Sadly there have been other GoFundMe scams in recent years, but not to the level seen in the case above. To learn more, visit the GoFundMe watchdog site, gofraudme.
To ensure you don’t get duped by a charity scam this holiday season, do your due diligence before making a donation. Check out these three tips offered by the Federal Trade Commission:
Tip #1: Do Online Research
- If you’re looking for a charity to support, search online using key terms like “hurricane relief” or “highest rated charity”
- If you’re considering donating to a specific charity, search its name plus words like “complaint,” “rating,” or “scam.”

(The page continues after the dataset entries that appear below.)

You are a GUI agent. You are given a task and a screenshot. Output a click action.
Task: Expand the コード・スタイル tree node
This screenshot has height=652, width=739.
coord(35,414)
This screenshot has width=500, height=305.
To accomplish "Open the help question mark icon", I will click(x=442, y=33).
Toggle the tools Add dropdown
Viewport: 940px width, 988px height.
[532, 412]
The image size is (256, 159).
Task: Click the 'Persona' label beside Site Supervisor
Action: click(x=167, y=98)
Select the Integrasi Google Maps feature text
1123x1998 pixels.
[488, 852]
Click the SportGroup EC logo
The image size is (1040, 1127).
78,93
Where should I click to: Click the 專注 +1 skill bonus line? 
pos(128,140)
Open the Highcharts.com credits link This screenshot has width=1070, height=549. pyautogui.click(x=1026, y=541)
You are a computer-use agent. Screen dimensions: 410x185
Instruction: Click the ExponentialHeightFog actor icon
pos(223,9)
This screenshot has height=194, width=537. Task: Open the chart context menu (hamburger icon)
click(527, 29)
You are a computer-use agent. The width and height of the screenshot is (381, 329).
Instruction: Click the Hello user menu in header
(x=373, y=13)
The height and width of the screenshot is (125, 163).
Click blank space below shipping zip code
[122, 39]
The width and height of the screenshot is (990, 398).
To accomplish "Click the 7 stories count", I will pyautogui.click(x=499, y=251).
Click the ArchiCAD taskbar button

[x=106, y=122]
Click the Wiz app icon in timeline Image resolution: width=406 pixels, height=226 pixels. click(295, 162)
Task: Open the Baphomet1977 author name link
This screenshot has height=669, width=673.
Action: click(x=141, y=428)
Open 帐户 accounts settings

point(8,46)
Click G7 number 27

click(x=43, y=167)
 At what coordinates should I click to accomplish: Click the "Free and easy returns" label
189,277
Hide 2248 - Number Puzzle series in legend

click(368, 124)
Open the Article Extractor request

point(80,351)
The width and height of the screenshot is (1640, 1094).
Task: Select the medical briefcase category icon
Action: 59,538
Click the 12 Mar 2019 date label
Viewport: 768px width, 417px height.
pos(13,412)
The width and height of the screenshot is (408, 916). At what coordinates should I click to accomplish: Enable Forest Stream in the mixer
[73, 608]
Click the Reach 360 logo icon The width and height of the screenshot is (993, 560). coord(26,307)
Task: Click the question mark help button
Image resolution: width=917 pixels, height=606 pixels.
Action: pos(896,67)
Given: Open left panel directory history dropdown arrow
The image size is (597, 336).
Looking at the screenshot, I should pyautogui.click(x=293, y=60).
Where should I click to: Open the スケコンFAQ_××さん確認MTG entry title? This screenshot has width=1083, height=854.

- Consult professional organizations to help you research the legitimacy of a charity: BBB Wise Giving Alliance, Charity Navigator, CharityWatch, and GuideStar.
Tip #2: Be Careful How You Pay the Charity
- If someone wants donations in cash, by gift card, or by wiring money, don't do it. That’s how scammers ask you to pay.
- To be safer, pay by credit card or check.
- It’s a good practice to keep a record of all donations. Review your statements closely to make sure you’re only charged the amount you agreed to donate – and that you’re not signed up to make a recurring donation.
- Before clicking on a link to donate online, make sure you know who is receiving your donation. Read Donating Through an Online Giving Portal for more information.
Tip #3: Be Aware of Scammers’ Tricks
- Don’t let anyone rush you into making a donation — that’s something scammers do.
- Some scammers try to trick you into paying them by thanking you for a donation that you never made.
- Scammers can change caller ID to make a call look like it’s from a local area code.
- Some scammers use names that sound a lot like the names of real charities; an important reason why it pays to do some research before giving.
- Scammers make many vague and sentimental claims but give no specifics about how your donation will be used.
- Bogus organizations may claim that your donation is tax-deductible when it's not.
- Guaranteeing sweepstakes winnings in exchange for a donation is not only a scam, it’s illegal.
And, if you are scammed, be sure to report it immediately to both the FTC and to your state charity regulator and share any information you have about the organization (e.g. name, contact information, and details of fundraiser).